L'inflation est souvent redoutée des ménages. Sans parler des situations catastrophiques comme au Venezuela où un billet de banque imprimé la veille ne vaut pratiquement plus rien le lendemain, les gens répugnent à voir le prix de leur baguette augmenter de quelques centimes. Une inflation modérée a pourtant aussi du bon du point de vue macroéconomique.
Elle annule (partiellement) la dette des États, elle incite les ménages à dépenser leurs liquidités plutôt qu'à thésauriser et favorise ainsi la relance de l'économie. C'est pourquoi les banques centrales se fixent généralement un objectif autour de 2% d'inflation, et non pas de zéro.
Selon une nouvelle étude de quatre économistes chevronnés du Chicago Booth, de l'Université Northwestern, de Harvard et du MIT, une politique monétaire expansionniste, et donc une hausse temporaire de l'inflation, serait même bénéfique à la transition écologique et à la relance post-Covid.

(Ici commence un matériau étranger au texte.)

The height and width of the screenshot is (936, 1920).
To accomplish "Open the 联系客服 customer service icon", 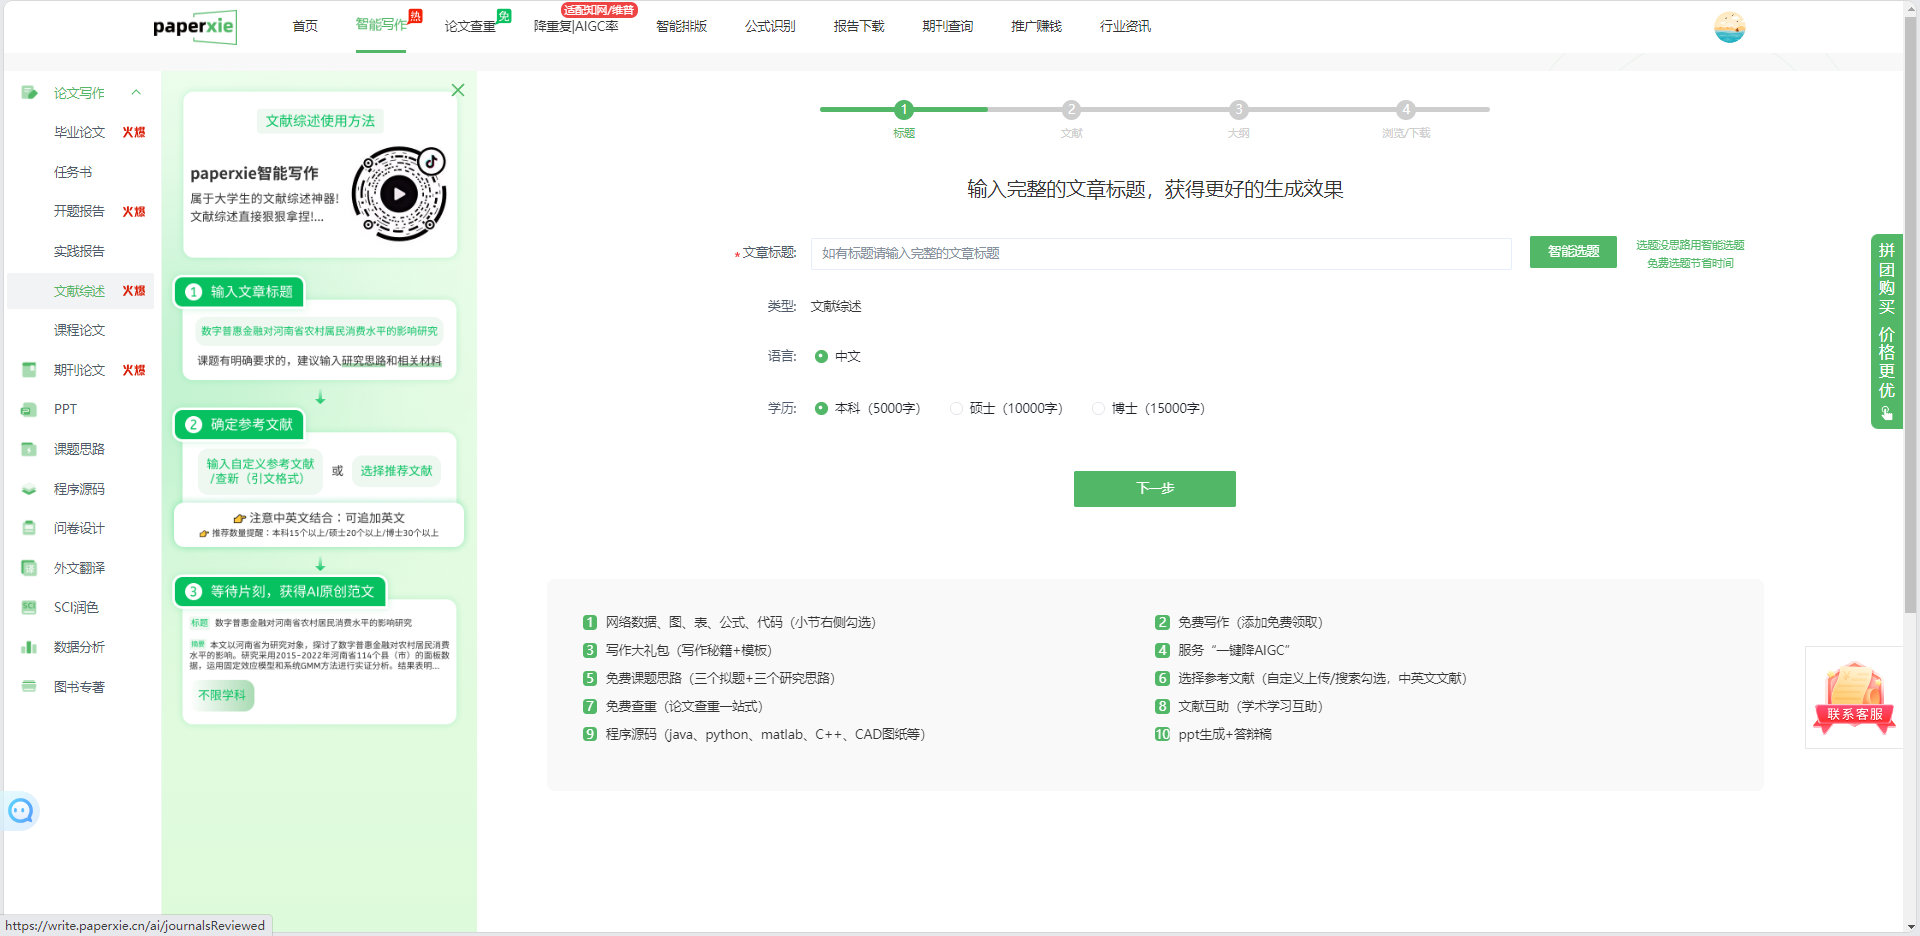I will (x=1854, y=697).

La démonstration est assez simple, explique Les Echos qui relaye cette étude: la pandémie a touché très différemment les entreprises selon leur secteur d'activité. Les entreprises industrielles, par exemple, s'en sont plutôt bien sorties, tandis que les secteurs de la culture et du tourisme n'ont toujours pas retrouvé leur niveau d'avant-crise. Et alors que le gouvernement persiste à aider ces secteurs en difficulté, il apparaît clairement que certains ne vont sans doute jamais se relever.
En novembre 2020, Bill Gates estimait ainsi que 50% des voyages d'affaires disparaîtraient dans le monde post-Covid. De la même façon, les fabricants de moteurs thermiques vont sérieusement souffrir de la transition vers les voitures électriques.

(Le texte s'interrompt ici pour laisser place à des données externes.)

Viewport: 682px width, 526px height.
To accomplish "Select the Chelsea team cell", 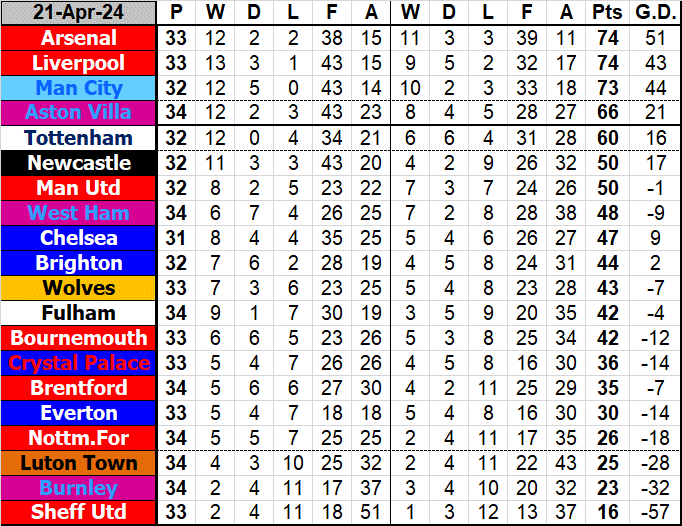I will coord(78,238).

Conséquence: beaucoup d'emplois vont être détruits dans ces secteurs, tandis que d'autres seront créés dans les secteurs où la demande est en expansion, comme les services internet, la livraison ou encore les énergies vertes. Pour réajuster le marché de l'emploi et attirer les employés dans les secteurs d'avenir, il faudrait en théorie que les salaires augmentent dans ces derniers et diminuent dans les secteurs voués à disparaître.
Destruction créatrice
Or, il est quasi impossible de pratiquer des baisses de salaires pour des raisons administratives, politique et sociales. Lorsqu'il y a une légère inflation, cela permet de modérer les salaires sans les baisser et d'augmenter plus fortement les salaires dans les secteurs dynamiques, font valoir les quatre économistes.
Cette étude encourage donc implicitement la politique actuelle des banques centrales consistant à arroser les marchés de liquidités. Il existe toutefois une théorie opposée, selon laquelle la relance monétaire empêche au contraire la réallocation des actifs: en stimulant le demande dans des secteurs non viables, elle ralentit le processus de «destruction créatrice».
L'autre problème est qu'on ne transforme pas si simplement un job de mécanicien automobile en développeur informatique ou en garde pour personne âgée. Cela explique d'ailleurs en partie pourquoi, dans un pays comme la France, on a à la fois un taux de chômage élevé et une pénurie chronique de main-d'œuvre.